Medium_flora_eco_power
Africa Intelligence | 22 September 2017 [FR]

INDIAN OCEAN NEWSLETTER ISSUE 1458 
 
Game over for Flora EcoPower
 
One final straw for the German company which owns 70,000 ha of land in Oromia has put a definitive end to its Ethiopian adventure.
 
According to information obtained by the Indian Ocean Newsletter, the oil production and biofuel refining company Flora EcoPower Ethiopia, a subsidiary of the German group Acazis AG, has been ravaged by the fighting between Oromos and Somalis (ION 1457). Despite statements of reassurance from Prime Minister Hailemariam Desalegn, the conflict between the two communities is intensifying with each passing day.

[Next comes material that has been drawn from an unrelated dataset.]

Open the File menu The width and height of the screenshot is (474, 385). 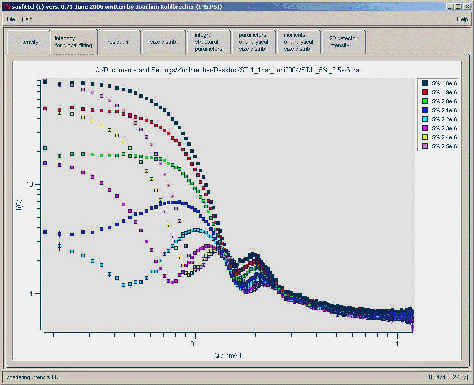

Already affected by the anti-government demonstrations which have broken out in Oromia National Regional State (ONRS), foreign business operators, like the Saudi-Ethiopian magnate Mohammed Hussein al-Amoudi (ION 1421), are now having to deal with ethnic clashes too.
 
Ethiopia allocated 70,000 ha of land to Flora EcoPower in the region of West Hararghe, which straddles the districts of Daro Lube and Boke, to enable it to produce castor, groundnut and eucalyptus oil. However, this region, where al-Amoudi's Horizon Plantations Ethiopia is also active, borders onto the Somali National Regional State (SNRS, see here).
 
Flora EcoPower, which is run by Patrick Bigger and Andreas Burger, has never managed to turn the venture into a success. Subject to insolvency proceedings since July 2015, for many years the company has been trying to attract investment for its farm and refinery, and for a long time thought it would succeed in the case of Herakles Farm. Run by Bruce Wrobel, the company is the public face in Africa of the American investment firm Blackstone Group, founded by Stephen A. Schwarzman.
 
In 2013, managers from Herakles' operation in Cameroon came to assess Flora EcoPower's production resources and its performance, but no partnership ultimately came of it. In the end, Patrick Bigger and Andreas Burger entrusted the running of their oil refinery in Fetachu, near to Harar, to the Ethiopian firm K&S, which is run by Pakistanis from Sudan and Yemen who have already worked in Ethiopia for the Endowment Fund for the Rehabilitation of Tigray (EFFORT, a group of companies with links to the EPRDF, Ethiopia's ruling coalition) and for Al-Habesha Sugar Mills, owned by the Pakistani investor Abdul Majeed Pardesi.